_Verilen Görev_
Aşağıdaki, bilgi bazlı piyasa dolandırıcılığını ele alan metinden "Bu kapsamda incelendiğinde" ile "gibi amaçlar sayılabilir." arasındaki bölümü, bu ifadeler de dahil olmak üzere, hiçbir değişiklik yapmadan yazınız.

_Belge Metni_
********************

Bu kapsamda incelendiğinde bilgi bazlı piyasa dolandırıcılığı çeşitli amaçlarla
ortaya çıkabilmektedir. Bunlara örnek olarak; şirketin zararının perdelenmesi,
kârı istikrarlı gösterme isteği, piyasaya uzak katılımcının kötü niyetle
dikkatini çekme gibi amaçlar sayılabilir.

Maddi unsurun ardından, bilgi bazlı piyasa dolandırıcılığı
suçunun konusu ve manevi unsuru üzerinde durursak; işleme dayalı
manipülasyondan farklı olarak bilgiye dayalı manipülasyonda suç oluşturan
eylemlerin içeriği ve çerçevesi net olarak belirtilmiş değildir. Temel olarak
bilgiye dayalı manipülasyon suçu; bilgi verme, haber yayma, yorum yapma ve bir
ihmali hareket olarak bilgiyi açıklamama olarak sınıflandırılmış, fakat işlem
bazlı manipülasyondan farklı olarak bu eylemlerin hangi konuyu kapsadığı
düzenlenmemiş ve konularına ilişkin bir sınırlamada bulunulmamıştır.[7] Bilgi
bazlı manipülasyonun işlem bazlı manipülasyondan bir diğer farkı ise ihmali
hareketle işlenen bilgiye dayalı manipülasyonun -yani bilgiyi açıklamama
yoluyla gerçekleştirilen manipülasyon eyleminin- özgü suç niteliğinde
olmasıdır. Burada suçun özgü suç niteliğinde olmasının nedeni; kamuya
açıklanması gereken bir bilgiyi açıklamakla yükümlü kişilerin kasten
ihmali harekette bulunarak
 suça sebebiyet vermeleridir. Bu duruma ilişkin
düzenlemelere kurumsal yönetim ilkeleri kapsamında getirilen yükümlülükler ve
kanundaki kamunun aydınlatılmasına yönelik diğer düzenlemeler örnek
verilebilir.

********************

_Gösterilen Kayıtlar_
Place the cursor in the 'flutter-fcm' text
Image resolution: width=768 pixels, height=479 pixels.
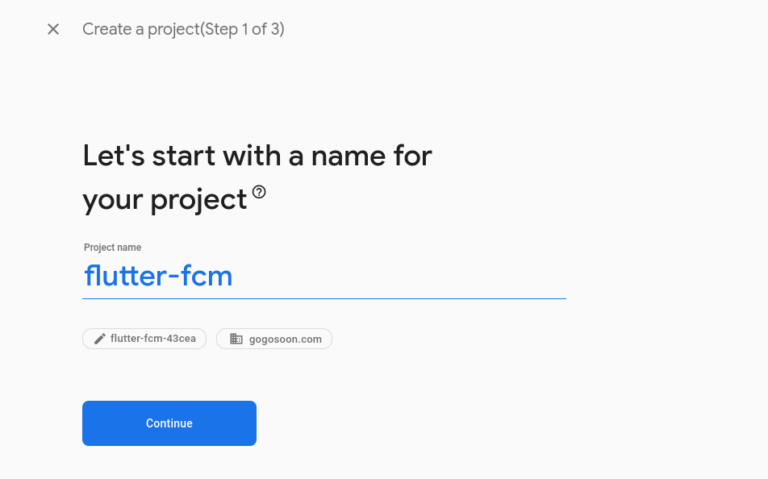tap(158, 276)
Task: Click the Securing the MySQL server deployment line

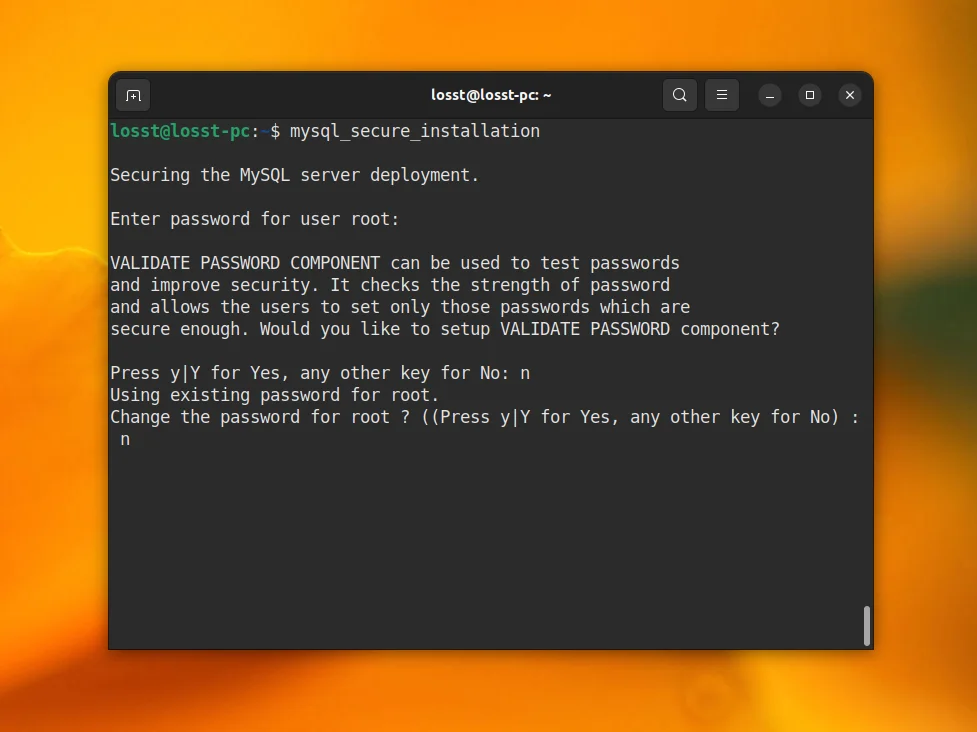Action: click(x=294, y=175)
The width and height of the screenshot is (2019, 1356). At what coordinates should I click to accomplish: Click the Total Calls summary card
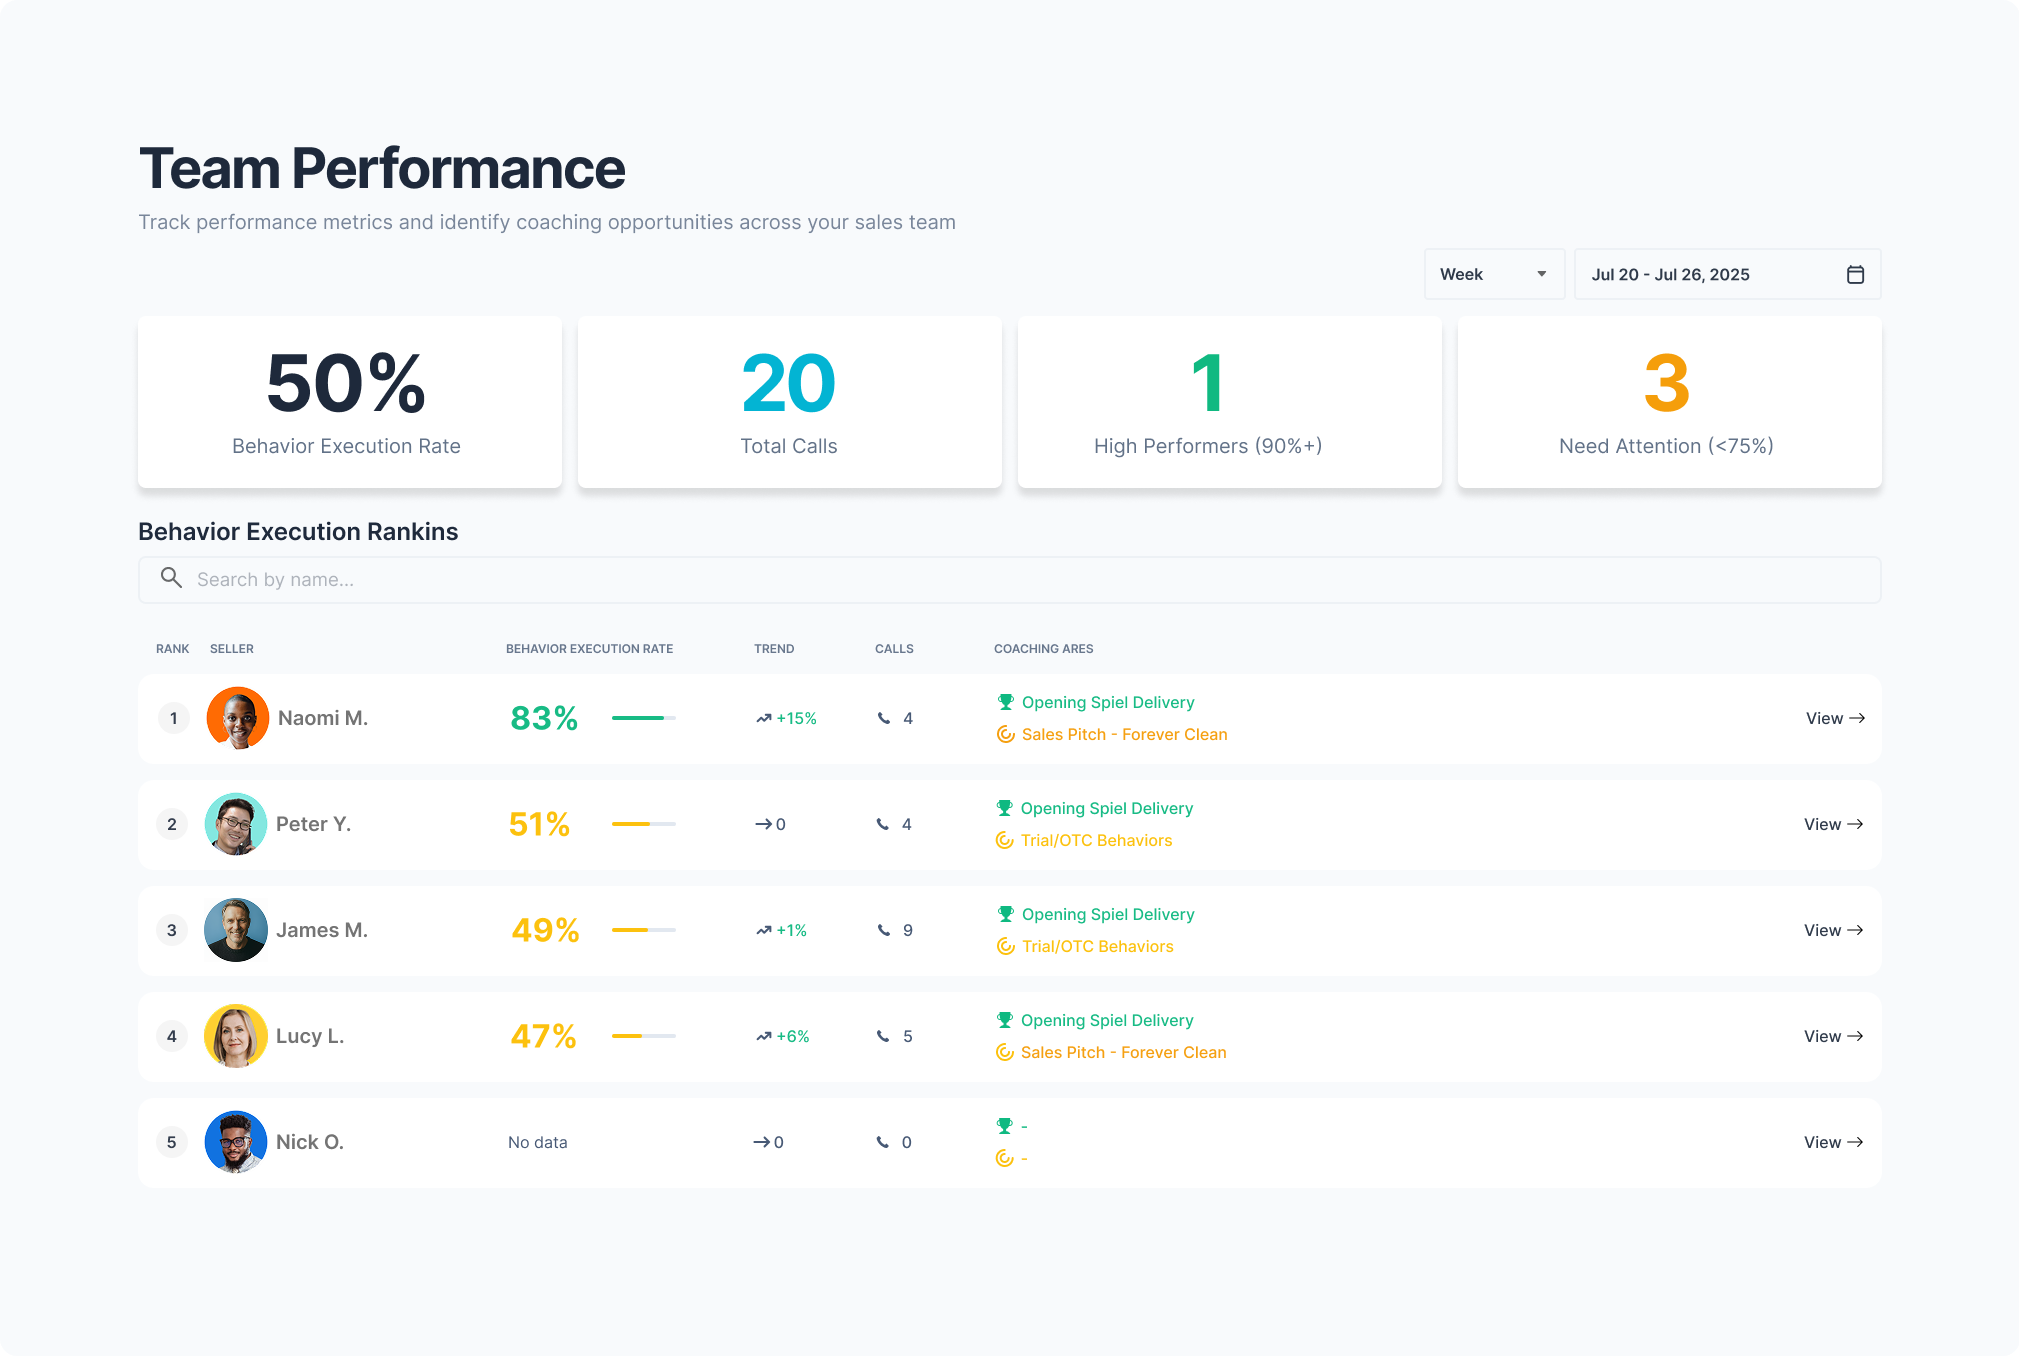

********************

_Elde Edilen Sonuç_
Bu kapsamda incelendiğinde bilgi bazlı piyasa dolandırıcılığı çeşitli amaçlarla
ortaya çıkabilmektedir. Bunlara örnek olarak; şirketin zararının perdelenmesi,
kârı istikrarlı gösterme isteği, piyasaya uzak katılımcının kötü niyetle
dikkatini çekme gibi amaçlar sayılabilir.